Bizi Takip Edin

AVRUPA

Almanya, Fransa ve İtalya ‘göç krizine ortak yaklaşım’ geliştirecek

Yayınlanma

İtalya Başbakanı Giorgia Meloni, Fransa Cumhurbaşkanı Emmanuel Macron ve Almanya Şansölyesi Olaf Scholz Çarşamba günü yaptıkları açıklamada, ülkelerinin İtalya’daki mevcut göç krizinin üstesinden gelmek için ortak bir çizgi üzerinde anlaştıklarını açıkladı. Bu kapsamda Berlin’in Roma’nın çizgisini desteklemesi bekleniyor.

Euractiv’in aktarığına göre, Scholz’un Perşembe günü (bugün) Brüksel’de yapılacak içişleri bakanları toplantısında AB iltica yasasında reform yapılmasına yeşil ışık yakması ve göç yönetimi yönetmeliği konusunda İtalya’nın çizgisini desteklemesi için yöneticilerini zorladığı bildirildi.

Salı günü Roma’da Meloni ile bir araya gelen Macron ise göç yönetimi konusunda ‘ortak bir vizyondan’ söz etti.

“Üye Devletler göç meselesini tek başlarına ele alamazlar. Meloni gerçekten koordineli bir Avrupa yaklaşımını tercih etti ve bu çok somut ve önemli bir sinyal,” diyen Fransa kaynakları, iki ülke arasında ‘bazen anlaşmazlıklara ama aynı zamanda anlaşmalara izin veren, fakat her zaman saygılı bir çerçevede’ bir dostluktan söz ettiler.

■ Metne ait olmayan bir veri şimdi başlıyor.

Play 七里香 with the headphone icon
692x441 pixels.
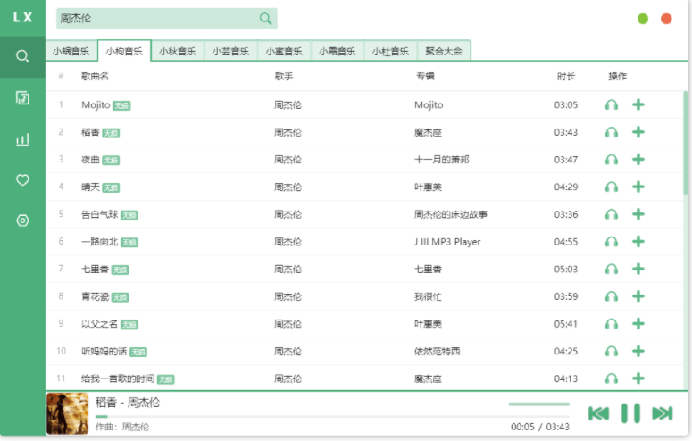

İtalya ‘diplomasiye’ önem veriyor

Aynı kaynaklar, Cuma günü Malta’da yapılacak EUMed9 Güney AB liderleri zirvesi öncesinde Roma ve Paris’in ilgili forumlarda ortak bir pozisyon ve somut öneriler sunacaklarını, bunların arasında göçmen menşei ve transit ülkelerle anlaşmalar, ‘insan kaçakçılarıyla’ mücadele ve denizdeki kontrollerin güçlendirilmesinin de yer aldığını belirtiyorlar.

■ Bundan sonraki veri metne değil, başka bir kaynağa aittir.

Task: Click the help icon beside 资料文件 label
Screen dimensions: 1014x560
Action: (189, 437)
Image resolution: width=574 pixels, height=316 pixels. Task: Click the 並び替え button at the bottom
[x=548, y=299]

Sığınmacıların taranması da üç liderin üzerinde mutabık kaldığı bir konu. Özellikle Lampedusa (Sicilya) adasındaki ilk kabul merkezlerinde mevcut kaynakların takviye edilmesi gerektiği belirtiliyor.

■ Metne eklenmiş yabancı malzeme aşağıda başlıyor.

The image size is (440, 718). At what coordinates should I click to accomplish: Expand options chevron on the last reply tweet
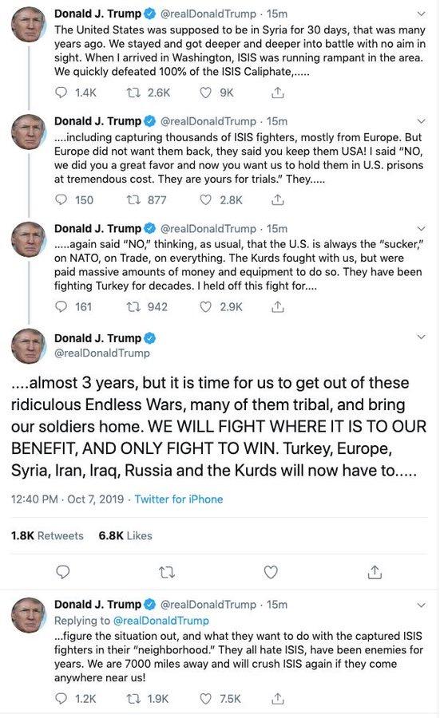[421, 605]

Meloni ayrıca İtalya’daki göç kriziyle ilgili endişelerini dile getirmek üzere EUMed9’un ortaklarına, Avrupa Komisyonu Başkanı Ursula von der Leyen ve Avrupa Konseyi Başkanı Charles Michel’e birer mektup yazarak, ‘eylemi daha etkili kılmak için ortak ve tutarlı bir pozisyon doğrultusunda çalışmanın’ önemini ve Şubat ayındaki Avrupa Konseyi zirvesinde kararlaştırılan ortak yaklaşımın hızla uygulanması konusunda ısrarcı olunması gerektiğini vurguladı.

Diplomatik kaynaklar, Meloni, von der Leyen ve Hollanda Başbakanı Mark Rutte’nin Tunus Cumhurbaşkanı Kays Said ile birlikte Tunus’u ziyaret ettikleri Temmuz ayında Tunus ile imzalanan memoranduma atıfta bulunarak, Meloni’nin çağrısının ‘sinyal verme’ ve ‘hemen sonuç alma’ çabalarını sürdürmek olduğunu belirtiyor.

İtalya Başbakan Yardımcısı ve Dışişleri Bakanı Antonio Tajani de “Doğru yönde ilerleyen her şey iyidir. Çalışıyoruz, diplomasi önemlidir,” dedi.

İtalya’dan Almanya’ya tepki

İtalya hükümeti, Lampedusa adasının son haftalarda yoğun göç almasına neden olan mevcut krizin Avrupa Birliği tarafından ele alınış biçiminden memnun değil.

Almanya Şansölyesi Olaf Scholz’a yazdığı mektupta Meloni, Berlin’in, AB sınır ajansı Frontex’in düzensiz göç için bir ‘çekim faktörü’ olduğunu söylediği STK kurtarma gemilerini finanse etmesini açıklaması gerektiğini belirtti.

İtalya, AB’yi ve özellikle de Fransa ve Almanya’yı, İtalya’ya düzensiz yollardan gelen göçmenleri kabul etmedikleri için zaten eleştiriyordu. Meloni şimdi de Almanya’yı Akdeniz’de faaliyet gösteren STK gemilerini finanse etmekle suçluyor.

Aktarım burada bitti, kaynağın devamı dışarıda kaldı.